Two Different Objectives
So, considering the distinction between these two types of protective face masks, the goal of the wearer is either to protect themselves or those around them. If you are wearing a surgical-style mask, and those around you are also wearing a surgical-style mask, then the viral particles that people exhale, including you, are contained for the most part and not as prevalent in the air. This is particularly important in enclosed spaces and those indoor spaces that don’t offer adequate air circulation. This is the most common type of mask worn, along with cloth masks, and has been largely available since the first months of the pandemic.

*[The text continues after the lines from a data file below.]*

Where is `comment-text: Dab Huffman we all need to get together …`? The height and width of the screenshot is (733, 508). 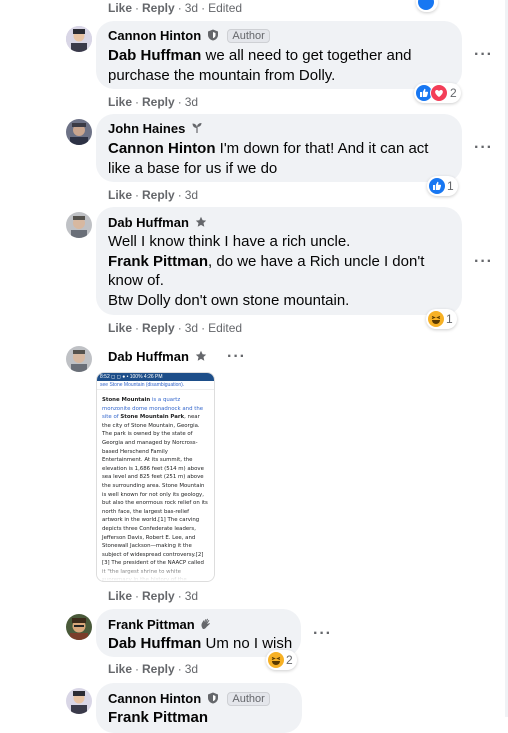 comment-text: Dab Huffman we all need to get together … is located at coordinates (260, 66).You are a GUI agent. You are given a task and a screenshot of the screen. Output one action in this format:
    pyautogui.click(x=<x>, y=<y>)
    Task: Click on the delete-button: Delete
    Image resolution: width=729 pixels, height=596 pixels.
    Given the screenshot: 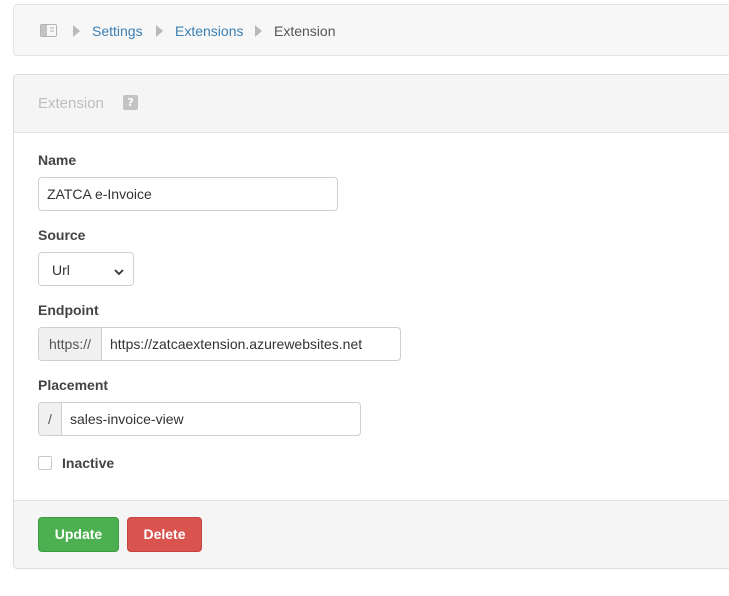 What is the action you would take?
    pyautogui.click(x=164, y=534)
    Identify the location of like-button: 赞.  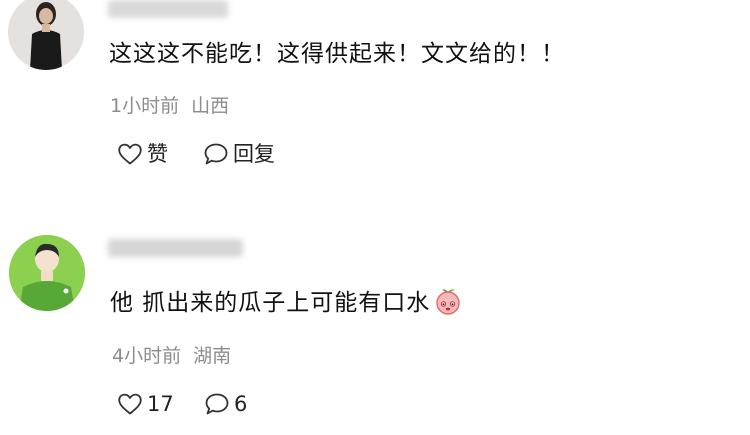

The N-95 mask, which offers the wearer more protection, if the mask if fitted properly, remains in shorter supply to the general public because it is in great demand in hospitals and other healthcare settings. In general practice, this kind of mask needs to be replaced after it has been worn for several hours unless it has been sterilized using vaporized hydrogen peroxide. The problem with cleaning these masks is that they can lose their static charge and be rendered less effective. This is why this type of face mask will be required in large supplies if the Delta variant causes another prolonged surge in COVID cases that overwhelms hospitals and clinicians.
Another Misunderstanding
While this explanation helps clarify the role a face mask plays, along with the two classes of protective face masks, there remains some misunderstanding and mixed messages coming from organizations like the World Health Organization. While the surgical-style masks are believed to play an important role in reducing transmission of the virus, the role of masks worn by asymptomatic people is still debated. If a person with some level of viral load in their throat or nose is not coughing or sneezing, then the likelihood that they can transmit disease, if social distancing is maintained, comes into question.
In any case, the utilitarian purpose of a protective face mask is either to prevent viral particles from being exhaled into the air around the wearer or to block the inhaling of viral particles that would make the wearer ill. Since those who are vaccinated can still potentially spread viral particles to those around them, the more recent recommendation for all people to mask up has been to mitigate the spread of the more transmissible variants.
The CDC does not consider cloth face coverings to be PPE. Many of the “cloth masks,” that have become the most common choice of face mask, do not have multiple layers or a suitable fit. After they are worn in a potentially virus-rich environment, they should be washed with soap and water. The paper type masks can be disposed of and replaced.
Just as medical personnel have always worn medical-grade face masks, when in the surgical suite or treating those with contagious illnesses, the goal of the mask is simply to act as a barrier.
After entering seven or eight stores the other day, and wearing my worn out N-95 mask that has been doused with Lysol spray 50 times, I am keenly aware that wearing a mask is no fun. Nobody knows when you are smiling and often a mask will muffle what the wearer is saying. We can only hope that we see the day soon when all of our masks are relegated to the back of a drawer.
In the meantime; they are a necessary evil.